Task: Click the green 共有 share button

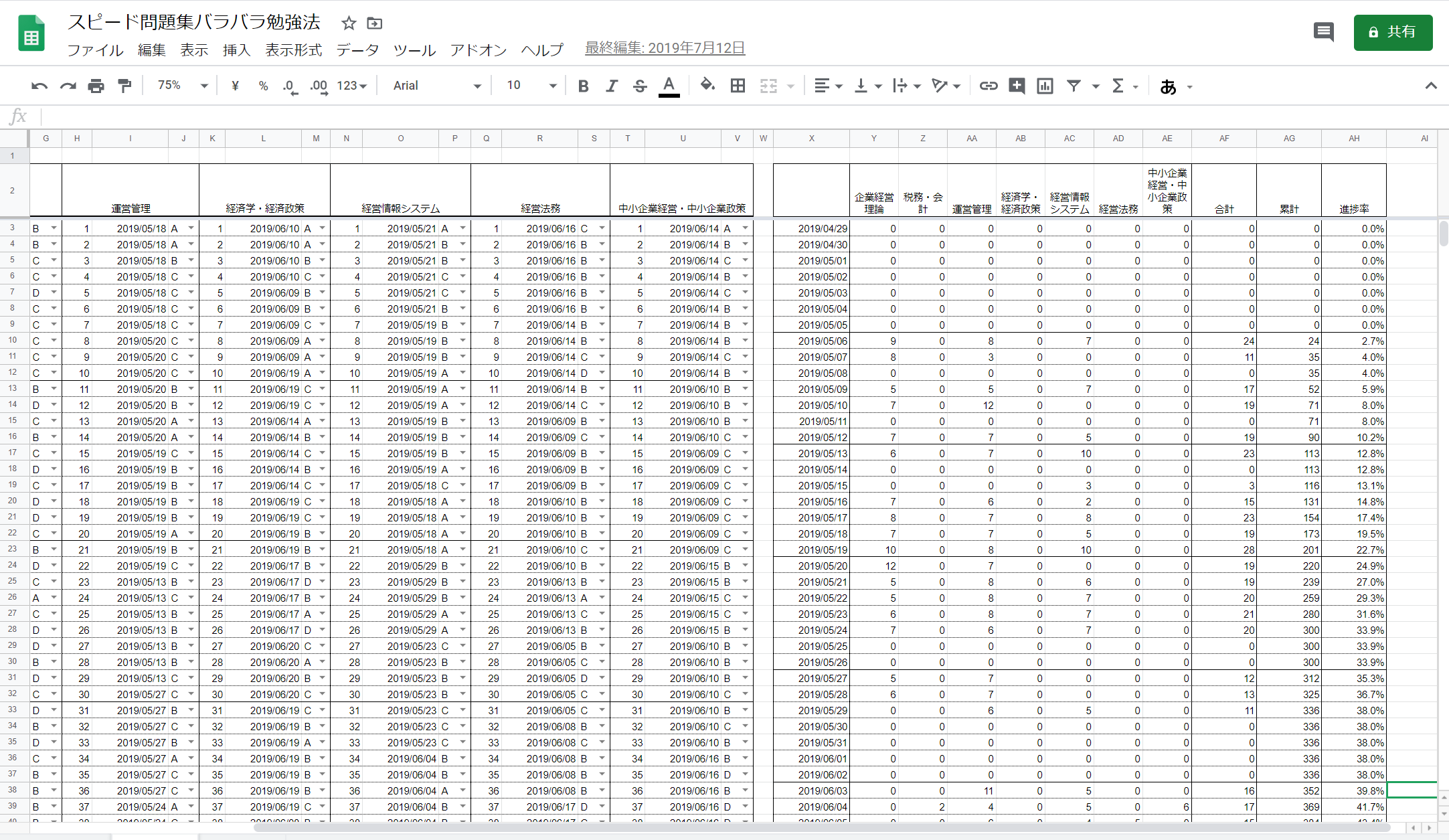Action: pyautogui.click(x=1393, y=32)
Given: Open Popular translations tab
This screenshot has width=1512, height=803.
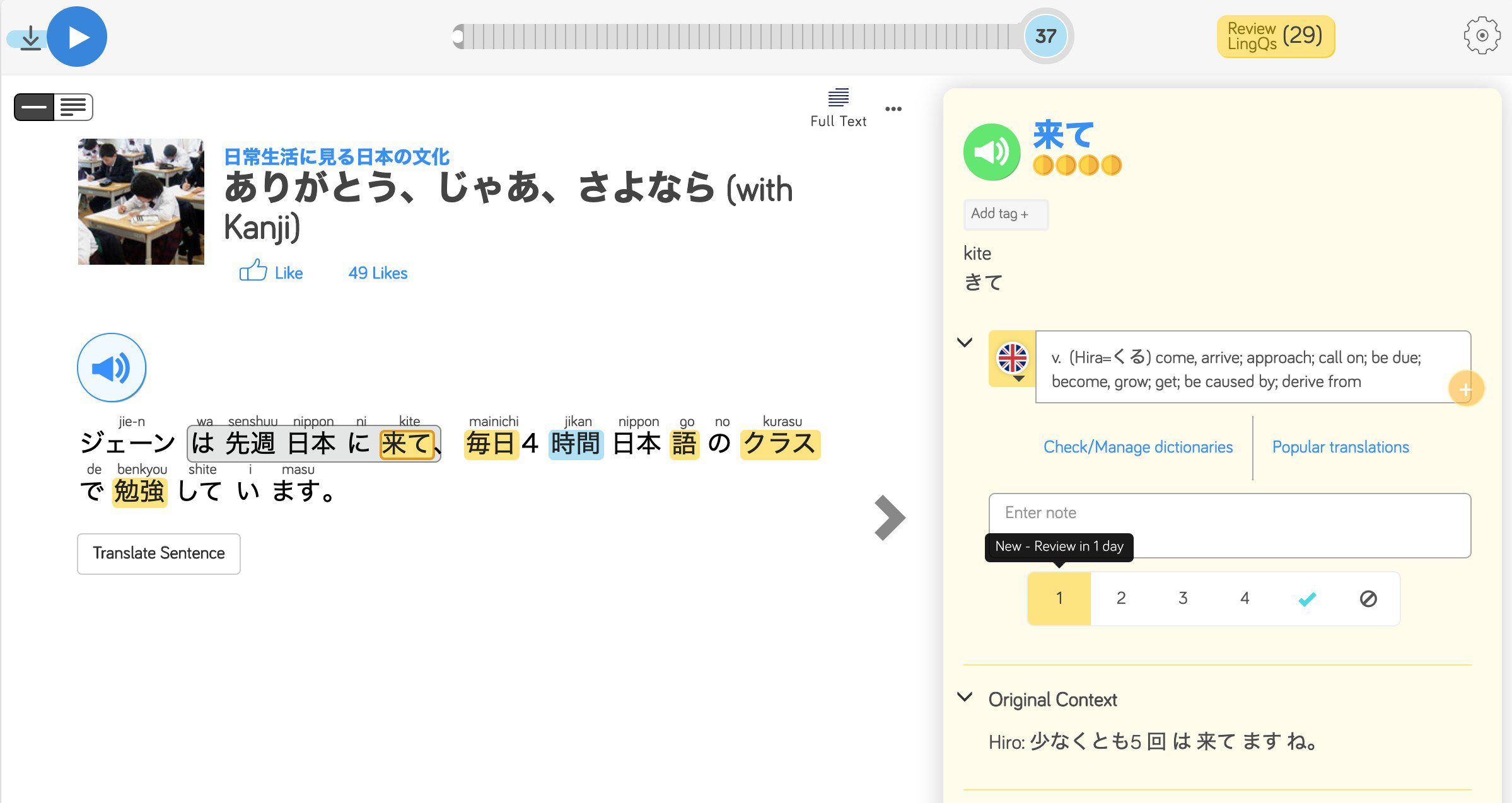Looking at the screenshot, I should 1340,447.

· · · · · · ·

What needs to be done: Wording must stay exact. Give again the lines from the line with "Given: Open Popular translations tab" through the last line of the listing, both ends included, without pictures.

Your response:
Given: Open Popular translations tab
This screenshot has width=1512, height=803.
Looking at the screenshot, I should 1340,447.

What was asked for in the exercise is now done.